Further, ATC teamed up with Visa to promote Australia and the Games in a move that turned out to be the most effective PR campaign of modern Olympics. The logo Australia prefers Visa was seen all over the world in all forms of media and reached millions. In another partnership, US Broadcaster NBC agreed to promote Australia by linking Brand Australia with the Olympic brand by the colours of the Olympic Rings. This ensured Australia was seen as a “vibrant, friendly, colourful, free-spirited place that offers a sophisticated lifestyle”.
The success of Australia’s tourism branding campaign was reflected in the steady rise of Brand Australia in the Nation Brand Index over a period of five years. Says Simon Anholt, the author of the NBI: “What this tells us is that much of the world has an appetite for things Australian. Now is the time for Australia to be producing great Australian-branded products, culture, events, services, ideas, and media as fast as it possibly can. Anything that reflects, promotes and sustains those essential and admired Australian values will sell.”

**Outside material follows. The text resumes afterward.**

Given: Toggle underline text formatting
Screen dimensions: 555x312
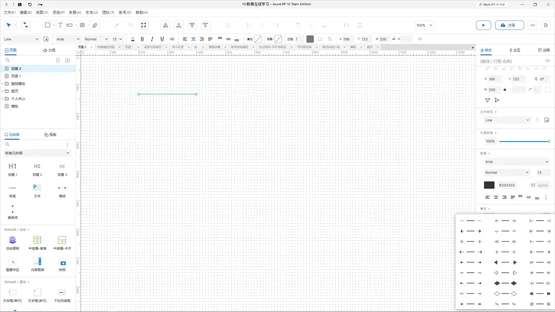Looking at the screenshot, I should tap(162, 39).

On the contrary , hosting the 2008 Olympics appears to have done little for China’s tourism brand. According to a recent poll carried out by GlobeScan for BBC World Service, global attitudes towards China are worsening. China’s positive ratings have fallen six points over the year – to 39%.
“Our poll results suggest that China has much to learn about winning hearts and minds in the world,” said GlobeScan chairman Doug Miller. “It seems that a successful Olympic Games has not been enough to offset other concerns that people have.” This is despite spending more than US$400m on the lavish opening ceremony and scooping up the biggest medal tally of all nations participating in the 2008 Olympics.
Other than Australia, China did not use the Olympics to proactively promote inbound tourism, but rather focused on sanitizing the event and using it as a platform to demonstrate her logistical and organizational prowess. As a result, the nation brand index notes that “tourism appeal in China is lagging. People are showing no increase in their desire to visit China, despite the undoubted fascination of its historical heritage. In fact, the trend in China’s results for “likely to visit, money being no object” is the worst of any country – a drop of 5.6% since late 2005. China has sunk to the 27th position in the tourism brand rank.”
If there is one lesson from previous hosts, that sets a memorable event apart from an average one, it is Anholt’s conclusion of branding sporting events: “The event gives the country permission to make one single, clear, striking point about itself; and if the only point it manages is its ability to run an event competently, or that it has money to burn on new facilities and lavish opening ceremonies, then by the time the next host takes over – or even sooner – the world will have forgotten that the event ever took place.”